Passage start

Re: [libvirt PATCH v3 00/21] Add support for persistent mediated devices

Jonathon Jongsma <jjongsma@xxxxxxxxxx> · Tue, 2 Feb 2021 16:35:33 -0600

On Tue, 2 Feb 2021 08:28:52 +0100
Erik Skultety <eskultet@xxxxxxxxxx> wrote:

> On Mon, Feb 01, 2021 at 04:38:56PM -0700, Alex Williamson wrote:
> > On Mon, 1 Feb 2021 16:57:44 -0600
> > Jonathon Jongsma <jjongsma@xxxxxxxxxx> wrote:
> >   
> > > On Mon, 1 Feb 2021 11:33:08 +0100
> > > Erik Skultety <eskultet@xxxxxxxxxx> wrote:
> > >   
> > > > On Mon, Feb 01, 2021 at 09:48:11AM +0000, Daniel P. Berrangé
> > > > wrote:    
> > > > > On Mon, Feb 01, 2021 at 10:45:43AM +0100, Erik Skultety
> > > > > wrote:      
> > > > > > On Mon, Feb 01, 2021 at 09:42:32AM +0000, Daniel P. Berrangé
> > > > > > wrote:      
> > > > > > > On Fri, Jan 29, 2021 at 05:34:36PM -0600, Jonathon Jongsma
> > > > > > > wrote:      
> > > > > > > > On Thu, 7 Jan 2021 17:43:54 +0100
> > > > > > > > Erik Skultety <eskultet@xxxxxxxxxx> wrote:
> > > > > > > >       
> > > > > > > > > > Tested with v6.10.0-283-g1948d4e61e.

Passage end

▶ What is asked
a. Translate this sentence from the thread into Spanish: "Tested with v6.10.0-283-g1948d4e61e."
b. Does each statement agree with the thread? Answer yes or no for each, and quote the words of the thread that decide it.
(i) The patch series adds support for persistent mediated devices.
(ii) The message at the top from Jonathon Jongsma is dated Monday, 1 February 2021.
(iii) Alex Williamson wrote on Monday, 1 February 2021, at 04:38:56 PM.
Use only the thread itself.

Given data start

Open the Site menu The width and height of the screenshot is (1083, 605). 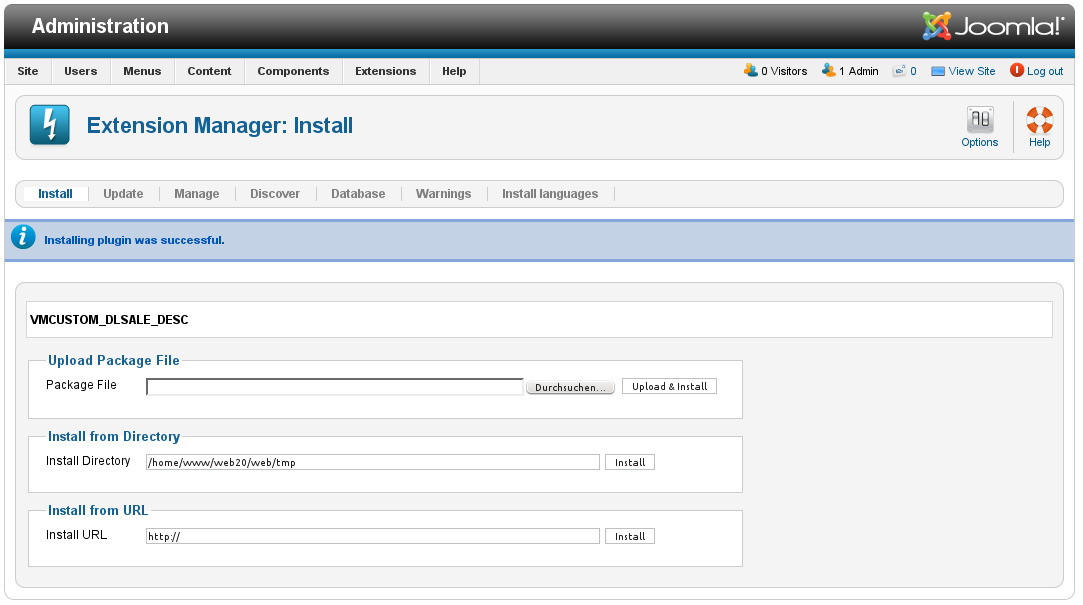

Given data end

▶ Exercise results
a. Probado con v6.10.0-283-g1948d4e61e.

b.
(i) Yes: "Add support for persistent mediated devices"
(ii) No: "Tue, 2 Feb 2021 16:35:33 -0600"
(iii) Yes: "On Mon, Feb 01, 2021 at 04:38:56PM -0700, Alex Williamson wrote:"